**Supplied data**:
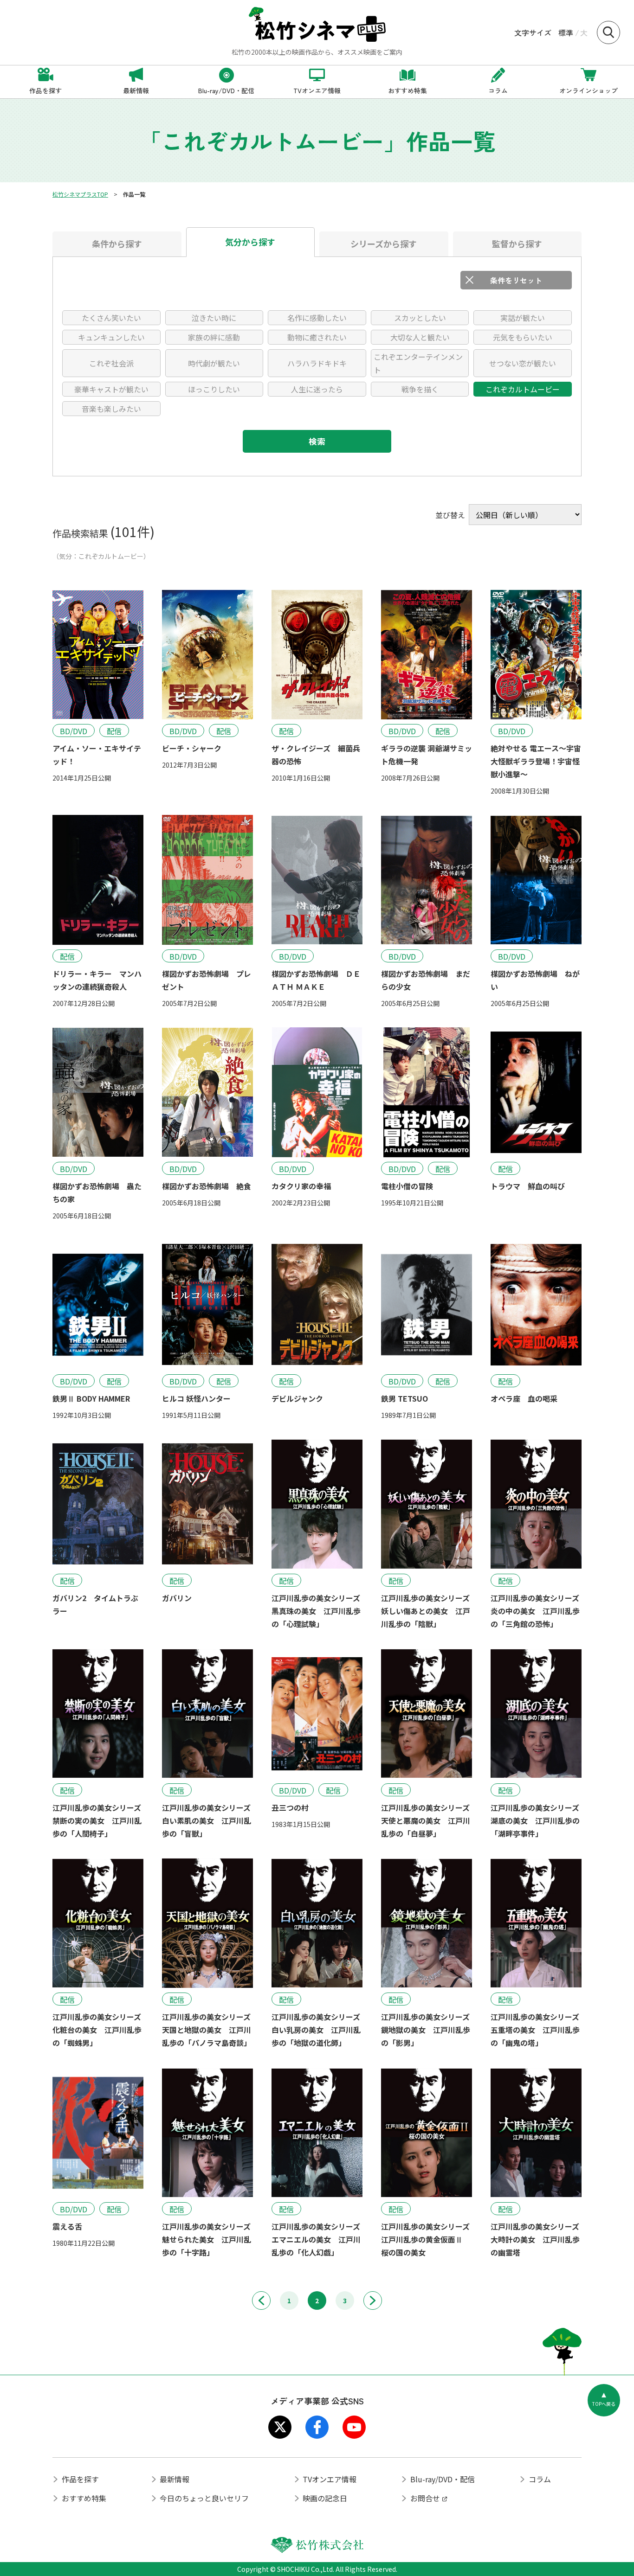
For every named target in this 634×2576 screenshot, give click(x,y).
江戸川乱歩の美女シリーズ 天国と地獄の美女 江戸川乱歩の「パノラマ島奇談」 (207, 2029)
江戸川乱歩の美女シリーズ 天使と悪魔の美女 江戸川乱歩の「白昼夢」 (426, 1820)
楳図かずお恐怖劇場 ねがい (535, 980)
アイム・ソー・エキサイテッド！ (96, 755)
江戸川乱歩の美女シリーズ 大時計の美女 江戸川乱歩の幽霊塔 (536, 2239)
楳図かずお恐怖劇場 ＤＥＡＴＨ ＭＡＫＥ (316, 980)
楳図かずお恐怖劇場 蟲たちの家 (97, 1192)
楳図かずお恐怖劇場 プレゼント (206, 980)
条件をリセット (516, 280)
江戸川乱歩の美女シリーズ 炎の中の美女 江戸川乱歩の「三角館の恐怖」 (536, 1610)
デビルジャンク (297, 1398)
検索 (317, 441)
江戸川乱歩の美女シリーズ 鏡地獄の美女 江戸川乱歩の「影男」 (426, 2029)
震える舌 (67, 2226)
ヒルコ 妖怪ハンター (196, 1398)
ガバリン (177, 1597)
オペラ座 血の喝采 (524, 1398)
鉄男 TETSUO (404, 1398)
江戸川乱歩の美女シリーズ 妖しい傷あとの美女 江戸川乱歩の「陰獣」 (426, 1610)
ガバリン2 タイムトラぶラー (95, 1604)
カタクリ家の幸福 (301, 1186)
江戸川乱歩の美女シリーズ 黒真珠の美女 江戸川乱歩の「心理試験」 (317, 1610)
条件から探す (117, 243)
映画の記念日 (325, 2498)
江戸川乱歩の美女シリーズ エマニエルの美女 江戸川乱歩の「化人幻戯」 (317, 2239)
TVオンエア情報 (329, 2479)
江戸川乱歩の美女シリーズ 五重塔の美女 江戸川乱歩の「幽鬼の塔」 (536, 2029)
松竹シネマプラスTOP (80, 194)
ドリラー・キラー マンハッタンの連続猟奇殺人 (97, 980)
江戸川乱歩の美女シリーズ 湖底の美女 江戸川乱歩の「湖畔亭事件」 (536, 1820)
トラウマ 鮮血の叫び (528, 1186)
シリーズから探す (383, 243)
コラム (540, 2479)
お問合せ (425, 2498)
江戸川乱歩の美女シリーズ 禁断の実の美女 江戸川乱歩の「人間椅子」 (97, 1820)
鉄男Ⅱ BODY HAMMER (91, 1398)
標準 (565, 32)
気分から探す (250, 242)
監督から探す (517, 243)
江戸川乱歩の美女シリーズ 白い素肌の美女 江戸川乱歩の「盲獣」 (207, 1820)
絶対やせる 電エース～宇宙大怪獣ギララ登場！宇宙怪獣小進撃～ (536, 761)
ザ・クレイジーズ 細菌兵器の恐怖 (316, 755)
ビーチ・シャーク (191, 748)
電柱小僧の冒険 (407, 1186)
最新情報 (174, 2479)
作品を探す (80, 2479)
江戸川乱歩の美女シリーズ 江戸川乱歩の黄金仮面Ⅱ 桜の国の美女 (426, 2239)
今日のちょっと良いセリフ (204, 2498)
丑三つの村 (290, 1807)
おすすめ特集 (84, 2498)
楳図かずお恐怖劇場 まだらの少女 (425, 980)
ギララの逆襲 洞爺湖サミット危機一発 (426, 755)
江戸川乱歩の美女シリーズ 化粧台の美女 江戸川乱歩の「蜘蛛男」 (97, 2029)
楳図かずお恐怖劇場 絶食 (206, 1186)
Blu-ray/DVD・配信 (442, 2479)
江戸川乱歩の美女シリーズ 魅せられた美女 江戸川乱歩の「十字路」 (207, 2239)
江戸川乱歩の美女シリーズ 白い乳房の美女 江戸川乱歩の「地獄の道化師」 (317, 2029)
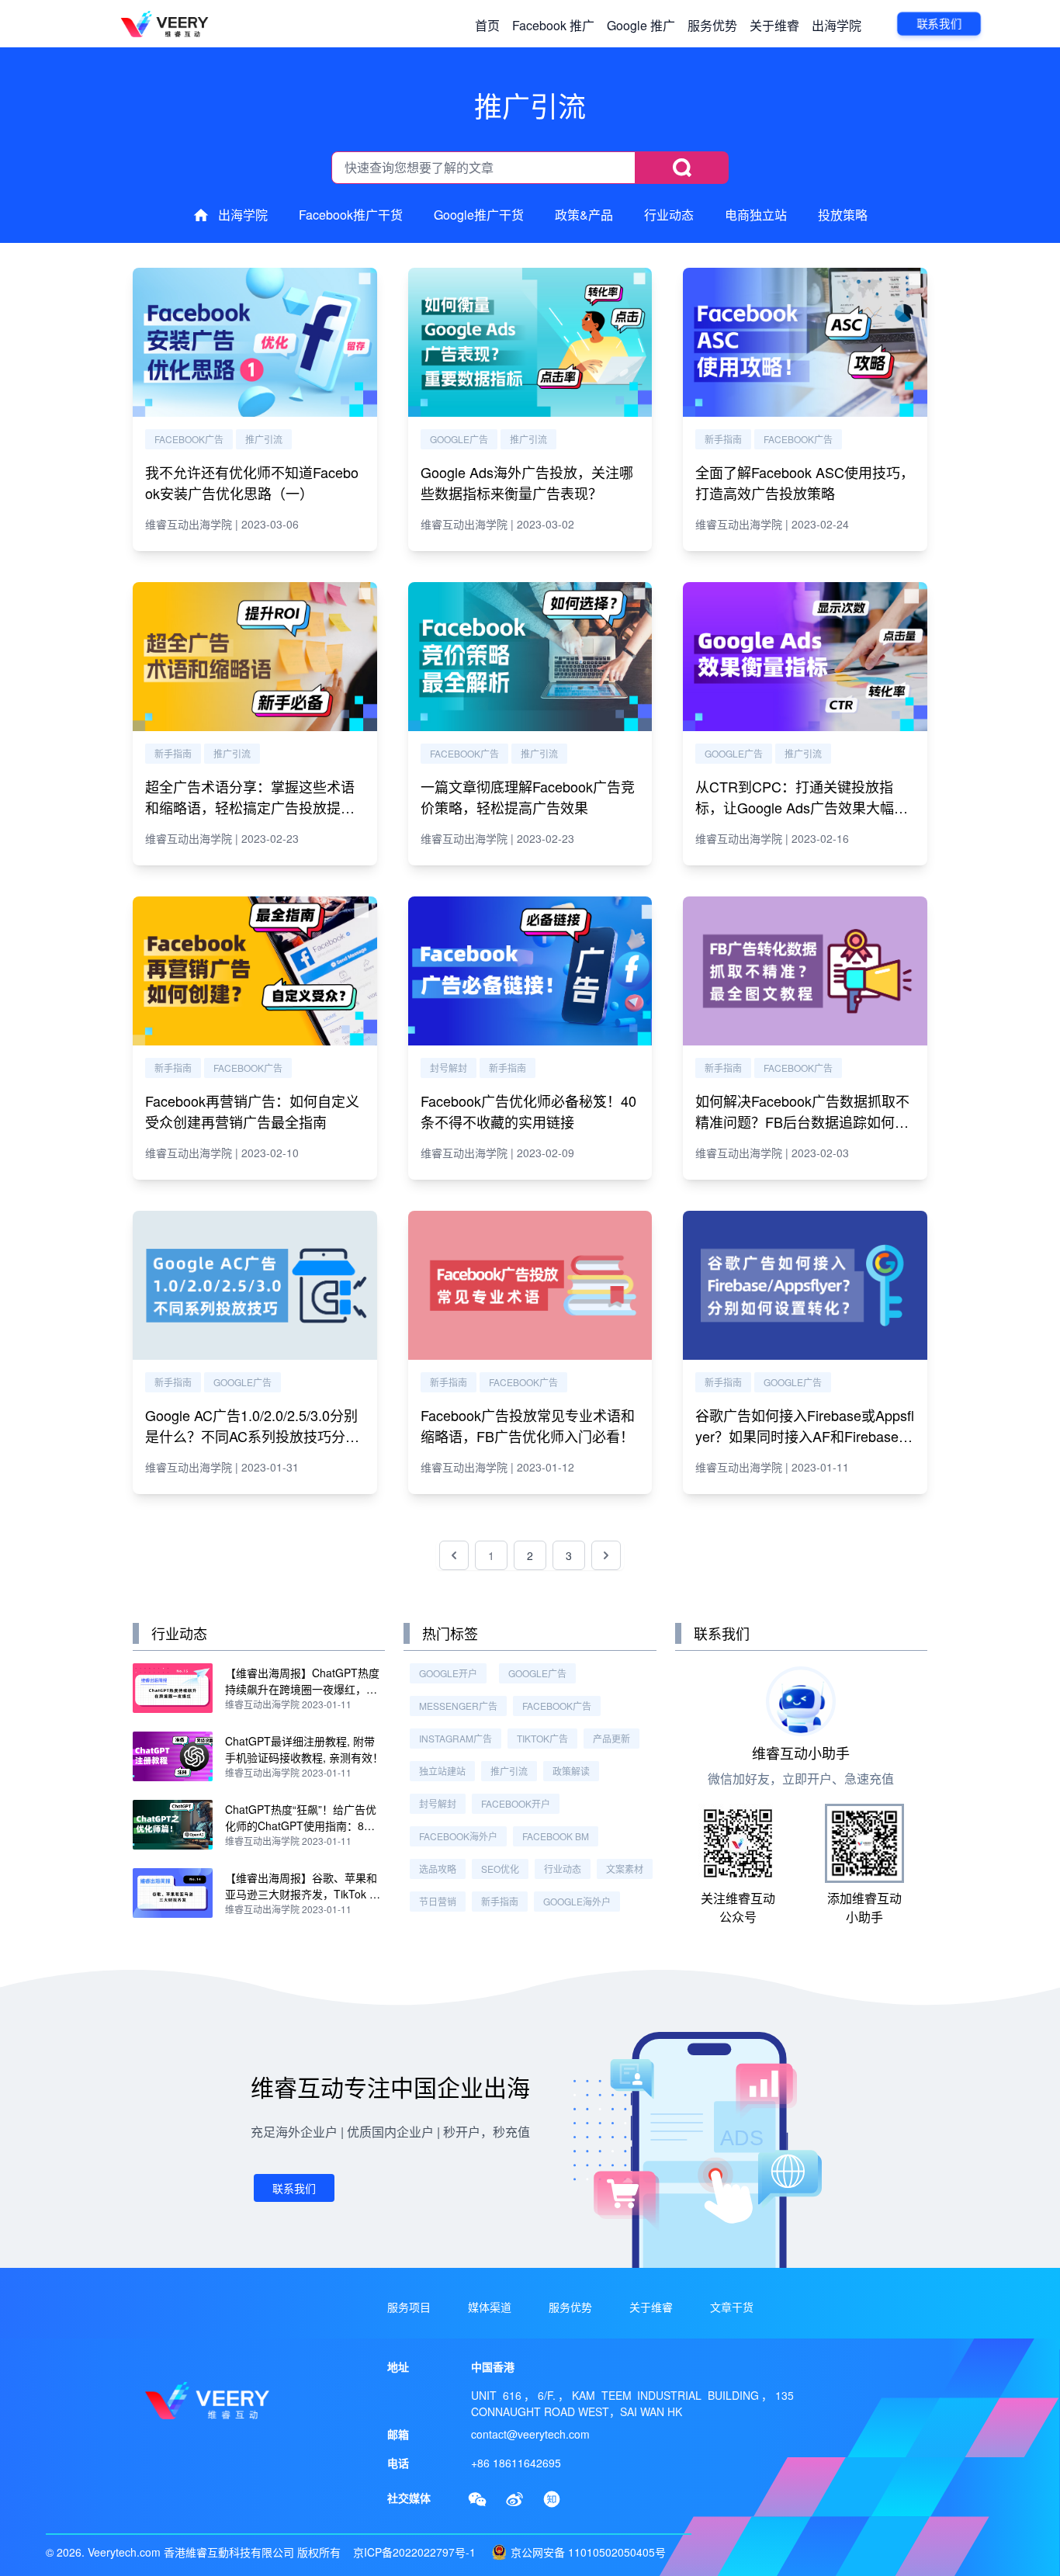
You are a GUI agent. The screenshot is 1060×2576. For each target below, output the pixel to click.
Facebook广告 (188, 439)
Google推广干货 (479, 215)
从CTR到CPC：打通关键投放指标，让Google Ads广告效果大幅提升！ (801, 807)
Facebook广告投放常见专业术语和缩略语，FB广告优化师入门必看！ (528, 1425)
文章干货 (731, 2306)
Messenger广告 (458, 1705)
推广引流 (263, 439)
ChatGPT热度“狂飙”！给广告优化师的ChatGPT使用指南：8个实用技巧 (300, 1825)
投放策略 (843, 215)
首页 (487, 25)
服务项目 (409, 2306)
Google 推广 (641, 25)
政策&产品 (584, 215)
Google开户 (448, 1673)
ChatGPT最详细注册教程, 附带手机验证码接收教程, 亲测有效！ (304, 1749)
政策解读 (571, 1770)
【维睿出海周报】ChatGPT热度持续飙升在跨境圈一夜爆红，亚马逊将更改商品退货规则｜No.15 (305, 1689)
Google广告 (459, 439)
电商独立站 (756, 215)
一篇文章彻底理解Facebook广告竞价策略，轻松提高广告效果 (528, 796)
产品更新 (611, 1738)
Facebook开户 (515, 1803)
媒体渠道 (489, 2306)
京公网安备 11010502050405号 (588, 2552)
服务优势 (712, 25)
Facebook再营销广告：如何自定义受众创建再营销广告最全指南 (252, 1111)
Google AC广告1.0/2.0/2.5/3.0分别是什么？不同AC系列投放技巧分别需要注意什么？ (252, 1436)
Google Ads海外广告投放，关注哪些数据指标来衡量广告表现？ (527, 482)
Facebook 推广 (553, 25)
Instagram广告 (455, 1738)
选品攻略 (437, 1868)
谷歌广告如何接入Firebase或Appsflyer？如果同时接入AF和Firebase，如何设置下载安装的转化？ (804, 1436)
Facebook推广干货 (351, 215)
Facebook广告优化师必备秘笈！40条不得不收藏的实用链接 (528, 1111)
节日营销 (437, 1901)
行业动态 (669, 215)
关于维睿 (774, 25)
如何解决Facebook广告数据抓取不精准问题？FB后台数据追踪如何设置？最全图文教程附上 (802, 1121)
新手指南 (723, 439)
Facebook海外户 (458, 1836)
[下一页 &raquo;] (606, 1555)
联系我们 (938, 23)
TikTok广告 (542, 1738)
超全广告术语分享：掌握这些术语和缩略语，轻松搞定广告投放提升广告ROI (250, 807)
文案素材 (624, 1868)
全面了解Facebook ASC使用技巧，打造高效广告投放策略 (804, 482)
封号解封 (448, 1067)
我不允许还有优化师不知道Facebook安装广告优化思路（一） (252, 482)
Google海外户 (577, 1901)
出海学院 (836, 25)
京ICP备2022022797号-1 (414, 2552)
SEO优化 (500, 1868)
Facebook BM (555, 1836)
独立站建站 (442, 1770)
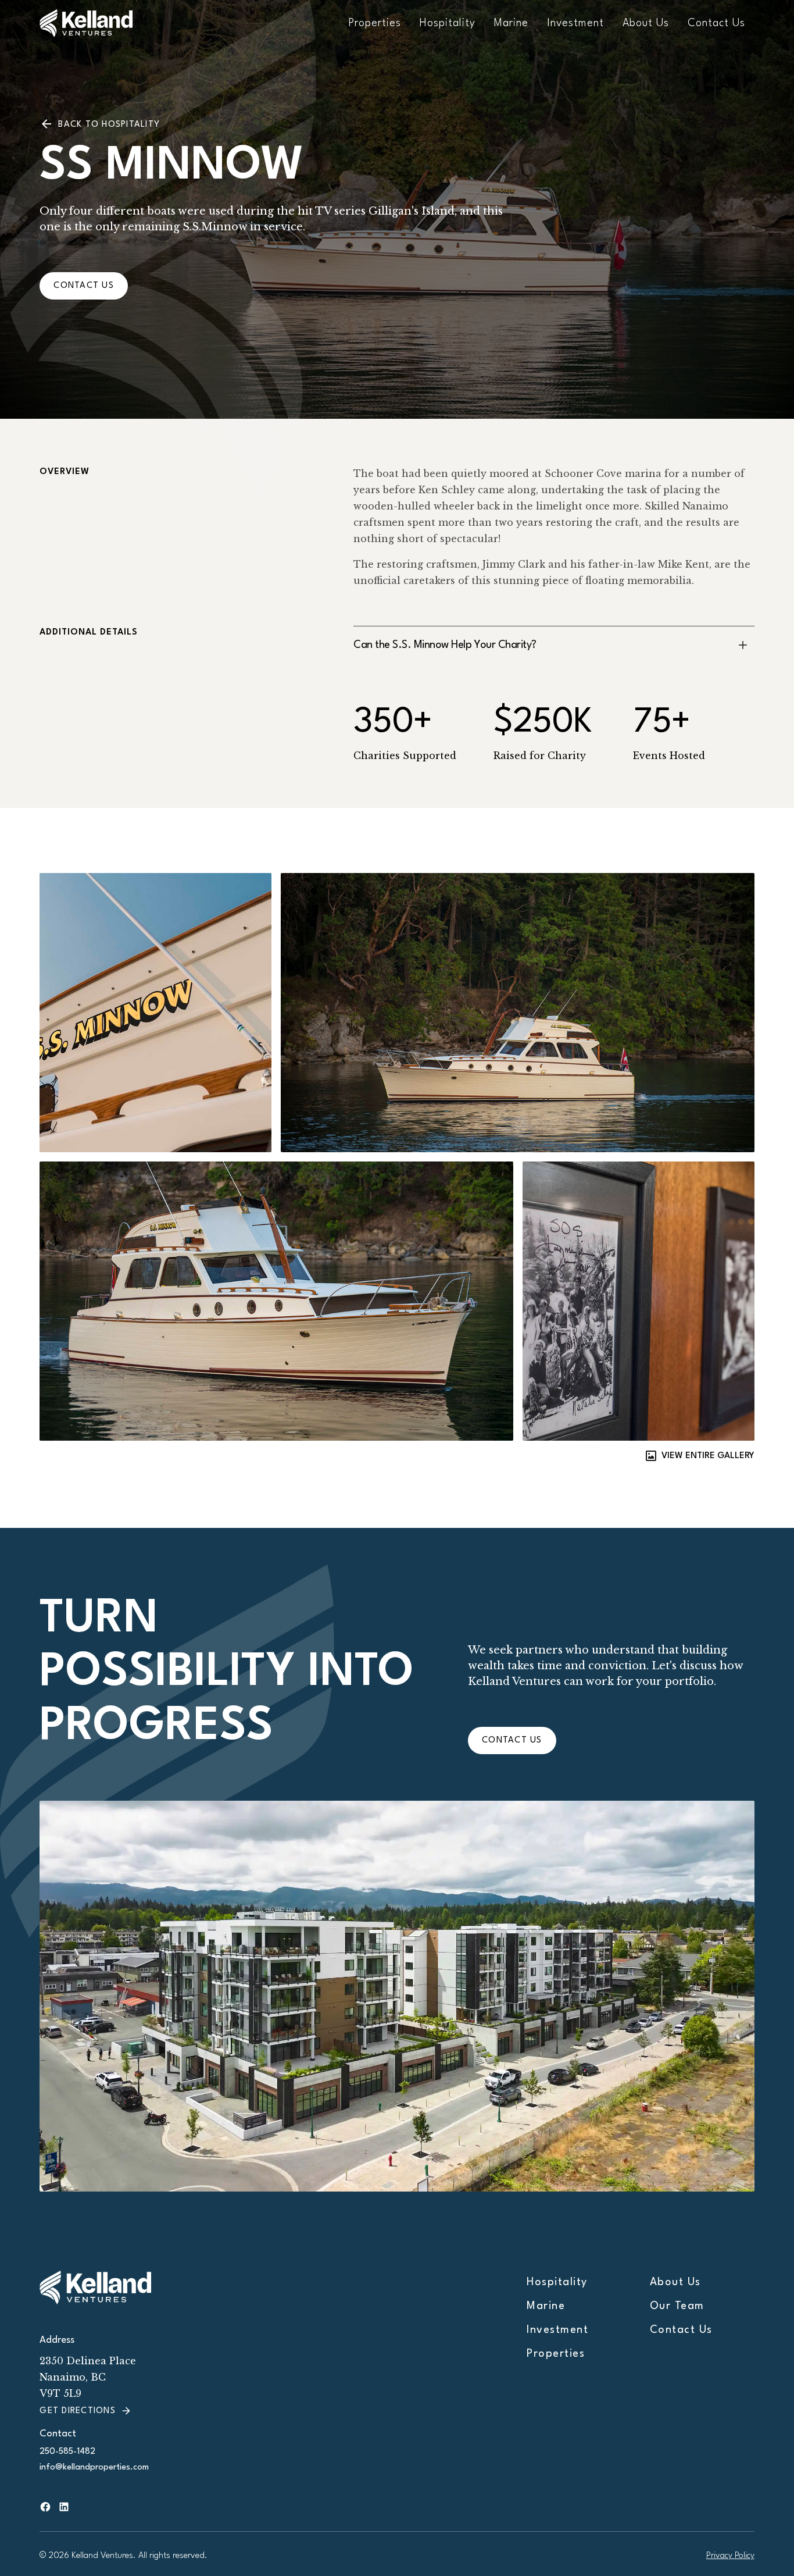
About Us (646, 23)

**What is being asked**: Send back an exact copy of only the lines from the line with "江戸川乱歩の美女シリーズ エマニエルの美女 江戸川乱歩の「化人幻戯」" up to and including the line with "お問合せ (425, 2498)" in the data above.

**Response below**:
江戸川乱歩の美女シリーズ エマニエルの美女 江戸川乱歩の「化人幻戯」 (317, 2239)
TVオンエア情報 (329, 2479)
江戸川乱歩の美女シリーズ 五重塔の美女 江戸川乱歩の「幽鬼の塔」 (536, 2029)
松竹シネマプラスTOP (80, 194)
ドリラー・キラー マンハッタンの連続猟奇殺人 (97, 980)
江戸川乱歩の美女シリーズ 湖底の美女 江戸川乱歩の「湖畔亭事件」 (536, 1820)
トラウマ 鮮血の叫び (528, 1186)
シリーズから探す (383, 243)
コラム (540, 2479)
お問合せ (425, 2498)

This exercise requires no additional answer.